## [EXERCISE INSTRUCTIONS]
Please pick out and copy every line in the records below that contains the word "section".

════════

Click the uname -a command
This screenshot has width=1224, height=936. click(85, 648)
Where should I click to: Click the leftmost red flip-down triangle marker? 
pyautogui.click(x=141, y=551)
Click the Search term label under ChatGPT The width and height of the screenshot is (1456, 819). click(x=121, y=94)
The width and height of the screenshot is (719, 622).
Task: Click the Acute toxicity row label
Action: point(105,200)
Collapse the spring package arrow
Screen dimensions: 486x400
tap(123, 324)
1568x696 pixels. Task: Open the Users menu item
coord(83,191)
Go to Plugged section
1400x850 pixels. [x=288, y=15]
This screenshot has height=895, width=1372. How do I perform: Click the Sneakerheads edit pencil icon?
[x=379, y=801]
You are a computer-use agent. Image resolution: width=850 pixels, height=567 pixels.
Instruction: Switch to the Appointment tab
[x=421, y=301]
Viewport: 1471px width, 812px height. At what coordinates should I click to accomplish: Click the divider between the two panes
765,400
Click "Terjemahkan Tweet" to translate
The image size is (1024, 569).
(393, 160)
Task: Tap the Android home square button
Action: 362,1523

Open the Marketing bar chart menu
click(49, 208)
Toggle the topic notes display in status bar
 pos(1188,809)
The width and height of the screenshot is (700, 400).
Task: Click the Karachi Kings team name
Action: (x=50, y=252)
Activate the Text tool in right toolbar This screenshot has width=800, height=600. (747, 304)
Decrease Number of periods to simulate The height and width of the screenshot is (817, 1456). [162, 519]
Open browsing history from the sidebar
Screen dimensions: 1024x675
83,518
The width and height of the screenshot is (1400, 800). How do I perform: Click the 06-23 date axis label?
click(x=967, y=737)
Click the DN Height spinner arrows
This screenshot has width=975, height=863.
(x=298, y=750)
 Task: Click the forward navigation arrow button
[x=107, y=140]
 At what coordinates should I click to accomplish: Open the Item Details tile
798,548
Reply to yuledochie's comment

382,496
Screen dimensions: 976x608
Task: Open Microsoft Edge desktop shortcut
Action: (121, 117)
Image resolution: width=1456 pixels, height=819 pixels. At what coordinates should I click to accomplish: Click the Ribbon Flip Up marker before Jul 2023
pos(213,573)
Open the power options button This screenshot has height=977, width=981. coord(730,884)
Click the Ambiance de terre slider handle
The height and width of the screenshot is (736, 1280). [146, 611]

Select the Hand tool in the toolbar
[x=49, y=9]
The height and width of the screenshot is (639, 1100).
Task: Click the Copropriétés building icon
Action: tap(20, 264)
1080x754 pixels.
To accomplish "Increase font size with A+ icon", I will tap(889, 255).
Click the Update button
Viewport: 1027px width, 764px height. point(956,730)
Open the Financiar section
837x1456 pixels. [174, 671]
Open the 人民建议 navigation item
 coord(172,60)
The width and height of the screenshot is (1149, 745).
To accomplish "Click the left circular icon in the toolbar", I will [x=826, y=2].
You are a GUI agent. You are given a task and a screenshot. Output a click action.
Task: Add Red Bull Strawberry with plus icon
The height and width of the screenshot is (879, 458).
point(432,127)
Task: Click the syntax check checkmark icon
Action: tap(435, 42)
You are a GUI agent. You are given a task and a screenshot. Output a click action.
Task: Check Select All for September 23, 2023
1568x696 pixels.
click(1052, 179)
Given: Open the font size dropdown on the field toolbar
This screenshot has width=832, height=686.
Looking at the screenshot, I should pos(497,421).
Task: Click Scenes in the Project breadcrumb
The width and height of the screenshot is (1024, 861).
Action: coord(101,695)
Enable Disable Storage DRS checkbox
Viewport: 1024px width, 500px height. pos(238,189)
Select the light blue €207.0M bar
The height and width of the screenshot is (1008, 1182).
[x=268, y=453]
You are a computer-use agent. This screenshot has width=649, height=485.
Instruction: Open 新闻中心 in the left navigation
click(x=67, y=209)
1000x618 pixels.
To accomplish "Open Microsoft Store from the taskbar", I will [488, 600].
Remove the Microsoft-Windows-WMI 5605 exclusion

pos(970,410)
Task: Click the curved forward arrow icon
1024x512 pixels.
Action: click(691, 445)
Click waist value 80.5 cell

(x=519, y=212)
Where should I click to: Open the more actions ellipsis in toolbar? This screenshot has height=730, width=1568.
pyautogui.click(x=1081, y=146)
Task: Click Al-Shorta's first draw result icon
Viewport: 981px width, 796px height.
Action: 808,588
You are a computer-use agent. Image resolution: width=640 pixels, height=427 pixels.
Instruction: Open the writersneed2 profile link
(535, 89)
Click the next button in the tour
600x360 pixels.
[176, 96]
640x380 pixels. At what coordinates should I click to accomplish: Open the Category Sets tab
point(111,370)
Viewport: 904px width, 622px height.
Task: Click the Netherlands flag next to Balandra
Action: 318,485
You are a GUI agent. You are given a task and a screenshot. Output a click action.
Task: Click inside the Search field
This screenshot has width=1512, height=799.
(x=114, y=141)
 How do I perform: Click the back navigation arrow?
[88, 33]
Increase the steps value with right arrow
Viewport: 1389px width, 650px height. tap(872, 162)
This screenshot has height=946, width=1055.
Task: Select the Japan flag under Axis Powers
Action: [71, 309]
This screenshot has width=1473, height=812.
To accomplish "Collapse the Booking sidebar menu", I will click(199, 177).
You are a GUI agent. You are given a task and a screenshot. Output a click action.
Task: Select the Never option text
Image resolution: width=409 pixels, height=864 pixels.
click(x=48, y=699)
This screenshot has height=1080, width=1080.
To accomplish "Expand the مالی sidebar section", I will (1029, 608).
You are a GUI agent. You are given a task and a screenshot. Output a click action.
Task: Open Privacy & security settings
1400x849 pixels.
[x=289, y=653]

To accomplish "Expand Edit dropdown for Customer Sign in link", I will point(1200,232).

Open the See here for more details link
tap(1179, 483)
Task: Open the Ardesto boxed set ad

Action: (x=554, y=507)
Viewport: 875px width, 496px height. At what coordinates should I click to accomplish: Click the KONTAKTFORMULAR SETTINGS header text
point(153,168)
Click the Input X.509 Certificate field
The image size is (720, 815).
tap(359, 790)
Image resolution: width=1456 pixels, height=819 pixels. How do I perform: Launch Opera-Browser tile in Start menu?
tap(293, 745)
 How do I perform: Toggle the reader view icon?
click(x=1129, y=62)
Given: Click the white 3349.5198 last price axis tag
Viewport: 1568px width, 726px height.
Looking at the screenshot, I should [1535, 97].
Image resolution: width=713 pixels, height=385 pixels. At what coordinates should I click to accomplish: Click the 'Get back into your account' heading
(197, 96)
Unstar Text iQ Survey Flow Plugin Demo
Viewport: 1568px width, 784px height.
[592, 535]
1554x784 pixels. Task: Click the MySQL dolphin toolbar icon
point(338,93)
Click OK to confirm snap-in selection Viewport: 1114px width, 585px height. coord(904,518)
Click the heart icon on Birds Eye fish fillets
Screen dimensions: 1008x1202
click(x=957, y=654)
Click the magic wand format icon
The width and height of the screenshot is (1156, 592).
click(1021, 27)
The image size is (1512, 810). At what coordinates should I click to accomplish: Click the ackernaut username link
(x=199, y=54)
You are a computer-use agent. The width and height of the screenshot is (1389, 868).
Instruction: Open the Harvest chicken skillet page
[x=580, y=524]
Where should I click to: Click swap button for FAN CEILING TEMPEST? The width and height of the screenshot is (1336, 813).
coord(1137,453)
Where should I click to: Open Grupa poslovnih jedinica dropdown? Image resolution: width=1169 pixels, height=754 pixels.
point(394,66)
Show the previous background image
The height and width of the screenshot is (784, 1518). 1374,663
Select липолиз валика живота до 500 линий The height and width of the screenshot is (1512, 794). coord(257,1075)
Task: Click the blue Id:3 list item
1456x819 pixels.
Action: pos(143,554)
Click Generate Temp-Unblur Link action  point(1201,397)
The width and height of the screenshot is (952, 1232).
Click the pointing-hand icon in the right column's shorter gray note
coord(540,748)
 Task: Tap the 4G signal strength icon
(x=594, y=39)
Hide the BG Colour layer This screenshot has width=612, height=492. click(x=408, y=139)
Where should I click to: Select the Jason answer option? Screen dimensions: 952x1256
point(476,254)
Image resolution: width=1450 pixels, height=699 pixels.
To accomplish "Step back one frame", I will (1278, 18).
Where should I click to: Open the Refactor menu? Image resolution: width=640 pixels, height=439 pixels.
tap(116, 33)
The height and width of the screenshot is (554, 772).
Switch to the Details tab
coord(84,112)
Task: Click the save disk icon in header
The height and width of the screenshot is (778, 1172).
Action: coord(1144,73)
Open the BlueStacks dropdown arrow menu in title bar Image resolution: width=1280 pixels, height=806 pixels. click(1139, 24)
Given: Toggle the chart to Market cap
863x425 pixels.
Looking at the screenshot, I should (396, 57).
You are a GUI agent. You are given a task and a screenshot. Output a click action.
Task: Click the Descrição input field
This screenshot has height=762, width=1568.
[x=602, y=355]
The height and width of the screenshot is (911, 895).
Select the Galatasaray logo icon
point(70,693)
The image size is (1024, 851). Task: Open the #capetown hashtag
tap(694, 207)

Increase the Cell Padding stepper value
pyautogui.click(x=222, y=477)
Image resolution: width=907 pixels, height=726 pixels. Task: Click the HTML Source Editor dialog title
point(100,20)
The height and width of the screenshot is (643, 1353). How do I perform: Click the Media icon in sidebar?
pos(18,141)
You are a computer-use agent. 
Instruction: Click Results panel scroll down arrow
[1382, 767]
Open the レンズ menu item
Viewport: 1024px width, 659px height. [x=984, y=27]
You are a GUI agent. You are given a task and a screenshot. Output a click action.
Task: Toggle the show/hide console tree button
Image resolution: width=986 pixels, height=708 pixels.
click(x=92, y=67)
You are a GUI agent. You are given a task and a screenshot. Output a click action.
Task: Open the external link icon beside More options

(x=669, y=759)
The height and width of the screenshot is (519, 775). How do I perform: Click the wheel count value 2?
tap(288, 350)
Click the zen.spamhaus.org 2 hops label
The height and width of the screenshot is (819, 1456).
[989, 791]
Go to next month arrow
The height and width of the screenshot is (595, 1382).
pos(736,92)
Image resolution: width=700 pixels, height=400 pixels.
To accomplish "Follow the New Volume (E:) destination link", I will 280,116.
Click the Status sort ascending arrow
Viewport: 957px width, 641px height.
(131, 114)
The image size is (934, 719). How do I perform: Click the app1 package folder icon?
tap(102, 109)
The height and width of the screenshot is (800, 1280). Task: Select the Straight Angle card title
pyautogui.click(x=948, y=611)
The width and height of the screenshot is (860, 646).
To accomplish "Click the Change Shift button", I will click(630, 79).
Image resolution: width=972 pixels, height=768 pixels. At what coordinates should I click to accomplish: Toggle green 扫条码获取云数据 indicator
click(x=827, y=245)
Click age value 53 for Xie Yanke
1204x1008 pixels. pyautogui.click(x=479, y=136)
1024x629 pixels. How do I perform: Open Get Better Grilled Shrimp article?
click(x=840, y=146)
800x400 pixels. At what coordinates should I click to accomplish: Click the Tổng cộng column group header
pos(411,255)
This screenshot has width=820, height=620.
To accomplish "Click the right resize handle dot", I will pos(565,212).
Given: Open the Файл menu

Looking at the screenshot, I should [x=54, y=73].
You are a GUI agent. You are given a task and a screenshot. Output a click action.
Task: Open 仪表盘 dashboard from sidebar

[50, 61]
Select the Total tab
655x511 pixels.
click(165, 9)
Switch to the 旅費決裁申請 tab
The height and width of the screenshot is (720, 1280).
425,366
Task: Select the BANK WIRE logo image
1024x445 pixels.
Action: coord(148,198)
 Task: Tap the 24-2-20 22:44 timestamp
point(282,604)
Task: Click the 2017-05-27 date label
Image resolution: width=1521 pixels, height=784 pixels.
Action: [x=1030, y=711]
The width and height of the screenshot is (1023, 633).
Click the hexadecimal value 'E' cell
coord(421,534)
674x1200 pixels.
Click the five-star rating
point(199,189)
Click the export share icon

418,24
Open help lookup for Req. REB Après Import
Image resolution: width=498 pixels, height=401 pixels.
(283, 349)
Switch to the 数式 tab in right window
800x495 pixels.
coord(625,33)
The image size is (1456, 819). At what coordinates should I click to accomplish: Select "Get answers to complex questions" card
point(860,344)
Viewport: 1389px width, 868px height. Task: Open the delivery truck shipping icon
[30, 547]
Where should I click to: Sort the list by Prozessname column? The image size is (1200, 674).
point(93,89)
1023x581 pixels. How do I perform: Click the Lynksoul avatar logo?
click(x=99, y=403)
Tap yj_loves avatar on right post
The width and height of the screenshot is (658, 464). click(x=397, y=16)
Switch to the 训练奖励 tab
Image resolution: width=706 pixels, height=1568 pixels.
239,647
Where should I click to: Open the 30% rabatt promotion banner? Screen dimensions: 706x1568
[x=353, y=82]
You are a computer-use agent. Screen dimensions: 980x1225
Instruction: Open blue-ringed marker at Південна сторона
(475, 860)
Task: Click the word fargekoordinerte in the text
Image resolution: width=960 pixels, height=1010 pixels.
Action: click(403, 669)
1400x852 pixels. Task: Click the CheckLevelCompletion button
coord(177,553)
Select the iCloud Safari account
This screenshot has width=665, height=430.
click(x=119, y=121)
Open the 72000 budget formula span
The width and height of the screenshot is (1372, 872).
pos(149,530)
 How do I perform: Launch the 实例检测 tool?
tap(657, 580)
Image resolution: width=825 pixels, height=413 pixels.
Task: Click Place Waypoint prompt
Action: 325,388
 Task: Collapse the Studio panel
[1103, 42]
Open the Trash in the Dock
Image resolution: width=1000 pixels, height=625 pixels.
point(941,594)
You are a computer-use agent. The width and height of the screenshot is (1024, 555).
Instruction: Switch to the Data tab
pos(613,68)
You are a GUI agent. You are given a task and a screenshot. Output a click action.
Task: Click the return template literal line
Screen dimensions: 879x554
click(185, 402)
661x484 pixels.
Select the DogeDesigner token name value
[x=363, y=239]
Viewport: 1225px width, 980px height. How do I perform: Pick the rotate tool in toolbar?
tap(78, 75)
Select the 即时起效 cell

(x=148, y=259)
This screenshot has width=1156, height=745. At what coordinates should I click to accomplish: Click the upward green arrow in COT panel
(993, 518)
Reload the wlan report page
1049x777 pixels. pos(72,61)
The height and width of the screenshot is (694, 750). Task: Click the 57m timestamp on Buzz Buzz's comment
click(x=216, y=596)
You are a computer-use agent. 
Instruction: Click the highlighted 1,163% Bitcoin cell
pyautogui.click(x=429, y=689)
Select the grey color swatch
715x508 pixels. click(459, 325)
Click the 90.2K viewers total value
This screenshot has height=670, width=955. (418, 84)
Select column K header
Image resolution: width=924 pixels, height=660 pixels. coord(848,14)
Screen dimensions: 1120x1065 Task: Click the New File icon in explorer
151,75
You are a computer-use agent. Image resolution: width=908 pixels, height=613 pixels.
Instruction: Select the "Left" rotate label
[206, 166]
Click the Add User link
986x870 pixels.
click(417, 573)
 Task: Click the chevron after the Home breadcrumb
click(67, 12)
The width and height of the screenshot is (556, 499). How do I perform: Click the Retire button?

════════

## [RESPONSE TO THE TASK]
Go to Plugged section
Open the Financiar section
To accomplish "Expand the مالی sidebar section", I will (1029, 608).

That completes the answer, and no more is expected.